Network under heavy load

Incident Report for SNworks

Postmortem

SNworks attempted a system upgrade early this morning. While the database updates occurred without incident the switchover to the new server node did not.

We quickly realized that were were not able to get the new servers responding properly and made the decision to roll back the upgrade. SNworks maintains parallel infrastructure during upgrades, so it was a simple matter to switch the network end points back.

Unfortunately, due to the amount of time that passed, our caches were cold and the entire system needed to warm them back up again. Couple this with the dramatic increase in traffic we’ve seen over the last week and you have a recipe for failure.
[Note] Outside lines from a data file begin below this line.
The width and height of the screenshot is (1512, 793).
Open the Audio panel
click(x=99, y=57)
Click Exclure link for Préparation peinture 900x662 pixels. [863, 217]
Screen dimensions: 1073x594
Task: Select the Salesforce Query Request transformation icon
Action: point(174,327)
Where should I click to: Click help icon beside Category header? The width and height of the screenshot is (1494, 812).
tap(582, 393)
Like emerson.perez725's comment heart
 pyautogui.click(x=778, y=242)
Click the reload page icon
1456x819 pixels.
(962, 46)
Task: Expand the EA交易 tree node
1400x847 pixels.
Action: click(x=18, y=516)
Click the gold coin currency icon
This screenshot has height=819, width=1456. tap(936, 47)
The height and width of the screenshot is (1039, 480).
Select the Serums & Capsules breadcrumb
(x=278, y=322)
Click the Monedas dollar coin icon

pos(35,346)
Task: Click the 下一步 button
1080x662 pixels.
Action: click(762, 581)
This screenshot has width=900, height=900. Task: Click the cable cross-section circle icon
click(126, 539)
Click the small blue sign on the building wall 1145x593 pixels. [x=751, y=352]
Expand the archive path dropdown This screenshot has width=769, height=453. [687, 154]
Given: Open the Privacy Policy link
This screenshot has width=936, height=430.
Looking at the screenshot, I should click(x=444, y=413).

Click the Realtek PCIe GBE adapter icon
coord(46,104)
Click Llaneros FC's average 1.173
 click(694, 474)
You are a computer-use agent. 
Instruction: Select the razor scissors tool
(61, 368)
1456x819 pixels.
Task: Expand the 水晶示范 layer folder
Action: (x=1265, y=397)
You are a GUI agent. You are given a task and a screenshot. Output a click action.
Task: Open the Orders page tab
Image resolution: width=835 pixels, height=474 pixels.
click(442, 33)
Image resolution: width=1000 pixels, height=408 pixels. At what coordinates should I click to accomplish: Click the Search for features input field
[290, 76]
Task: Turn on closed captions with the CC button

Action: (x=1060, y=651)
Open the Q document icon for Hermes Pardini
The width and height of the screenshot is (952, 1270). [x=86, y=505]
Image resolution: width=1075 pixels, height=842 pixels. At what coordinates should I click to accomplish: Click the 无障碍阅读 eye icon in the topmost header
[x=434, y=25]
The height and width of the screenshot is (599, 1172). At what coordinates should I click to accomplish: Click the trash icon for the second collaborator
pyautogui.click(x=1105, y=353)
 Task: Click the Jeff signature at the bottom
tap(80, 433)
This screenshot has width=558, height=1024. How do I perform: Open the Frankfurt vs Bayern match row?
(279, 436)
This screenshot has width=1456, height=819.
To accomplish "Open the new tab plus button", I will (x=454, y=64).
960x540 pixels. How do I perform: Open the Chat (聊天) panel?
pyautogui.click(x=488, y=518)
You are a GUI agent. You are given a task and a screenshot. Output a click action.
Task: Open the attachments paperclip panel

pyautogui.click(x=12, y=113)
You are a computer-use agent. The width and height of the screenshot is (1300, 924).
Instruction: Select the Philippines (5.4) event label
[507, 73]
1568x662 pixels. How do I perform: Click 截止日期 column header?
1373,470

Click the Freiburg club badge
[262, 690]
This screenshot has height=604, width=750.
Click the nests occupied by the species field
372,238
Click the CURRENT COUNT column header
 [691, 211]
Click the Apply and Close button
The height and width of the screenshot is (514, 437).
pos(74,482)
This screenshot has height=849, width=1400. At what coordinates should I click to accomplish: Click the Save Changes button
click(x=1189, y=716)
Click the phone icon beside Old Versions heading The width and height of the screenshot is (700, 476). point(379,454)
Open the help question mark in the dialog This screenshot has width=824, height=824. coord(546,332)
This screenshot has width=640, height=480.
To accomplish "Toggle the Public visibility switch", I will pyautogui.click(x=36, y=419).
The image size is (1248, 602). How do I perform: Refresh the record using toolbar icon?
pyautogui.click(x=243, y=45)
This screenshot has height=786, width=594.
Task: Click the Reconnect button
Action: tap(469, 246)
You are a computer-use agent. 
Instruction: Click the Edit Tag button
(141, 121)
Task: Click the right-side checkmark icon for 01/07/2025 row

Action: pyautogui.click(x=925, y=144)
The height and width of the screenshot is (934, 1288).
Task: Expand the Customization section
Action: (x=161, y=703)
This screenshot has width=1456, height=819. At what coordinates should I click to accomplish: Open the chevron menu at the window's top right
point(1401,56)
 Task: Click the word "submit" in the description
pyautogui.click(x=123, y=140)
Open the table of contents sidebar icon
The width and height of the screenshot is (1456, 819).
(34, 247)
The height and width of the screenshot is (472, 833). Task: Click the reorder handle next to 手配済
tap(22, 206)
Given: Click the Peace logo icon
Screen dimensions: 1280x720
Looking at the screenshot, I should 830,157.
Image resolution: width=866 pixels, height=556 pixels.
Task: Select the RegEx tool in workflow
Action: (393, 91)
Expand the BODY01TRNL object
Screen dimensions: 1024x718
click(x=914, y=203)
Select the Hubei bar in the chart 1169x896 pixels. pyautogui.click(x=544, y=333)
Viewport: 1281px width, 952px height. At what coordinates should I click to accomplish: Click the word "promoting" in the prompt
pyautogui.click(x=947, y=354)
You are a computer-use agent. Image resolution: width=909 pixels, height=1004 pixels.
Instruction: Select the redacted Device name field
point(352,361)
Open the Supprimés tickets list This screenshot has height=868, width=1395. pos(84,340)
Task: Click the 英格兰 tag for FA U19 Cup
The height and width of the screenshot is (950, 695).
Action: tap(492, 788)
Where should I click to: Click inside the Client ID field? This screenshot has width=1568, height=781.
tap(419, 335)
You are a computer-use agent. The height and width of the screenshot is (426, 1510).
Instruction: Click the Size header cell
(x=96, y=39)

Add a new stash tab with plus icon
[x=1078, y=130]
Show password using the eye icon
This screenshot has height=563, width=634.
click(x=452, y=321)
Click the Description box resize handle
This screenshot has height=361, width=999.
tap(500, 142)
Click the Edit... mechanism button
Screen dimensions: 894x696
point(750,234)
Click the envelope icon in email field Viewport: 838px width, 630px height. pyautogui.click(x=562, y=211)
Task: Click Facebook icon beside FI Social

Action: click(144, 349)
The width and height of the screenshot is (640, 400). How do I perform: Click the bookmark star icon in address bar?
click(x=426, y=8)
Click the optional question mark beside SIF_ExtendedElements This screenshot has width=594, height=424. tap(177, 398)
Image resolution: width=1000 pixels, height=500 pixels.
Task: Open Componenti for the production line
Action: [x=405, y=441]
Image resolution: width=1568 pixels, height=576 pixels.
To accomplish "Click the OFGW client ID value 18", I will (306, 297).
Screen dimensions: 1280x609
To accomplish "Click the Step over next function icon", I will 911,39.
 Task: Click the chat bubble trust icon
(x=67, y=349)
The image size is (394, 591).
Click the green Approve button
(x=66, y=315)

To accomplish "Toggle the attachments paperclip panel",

We were able to quickly expand our server fleet to take some of the excess load and things returned to normal. Total downtime is estimated to be less than 20 minutes.

We sincerely apologize for any trouble this issue caused this morning and are holding this upgrade back until we can determine exactly what happened.

Posted Mar 18, 2020 - 11:32 EDT

Resolved

This incident has been resolved.

Posted Mar 18, 2020 - 11:17 EDT

Monitoring

Cache systems are properly handling load now. We're continuing to monitor the infrastructure.

Posted Mar 18, 2020 - 11:10 EDT

Identified

SNworks was forced to reverse an upgrade this morning, resulting in heavy load on our infrastructure. We're working to mitigate as quickly as possible.

Posted Mar 18, 2020 - 10:50 EDT

This incident affected: Legacy Front End and Guides Application.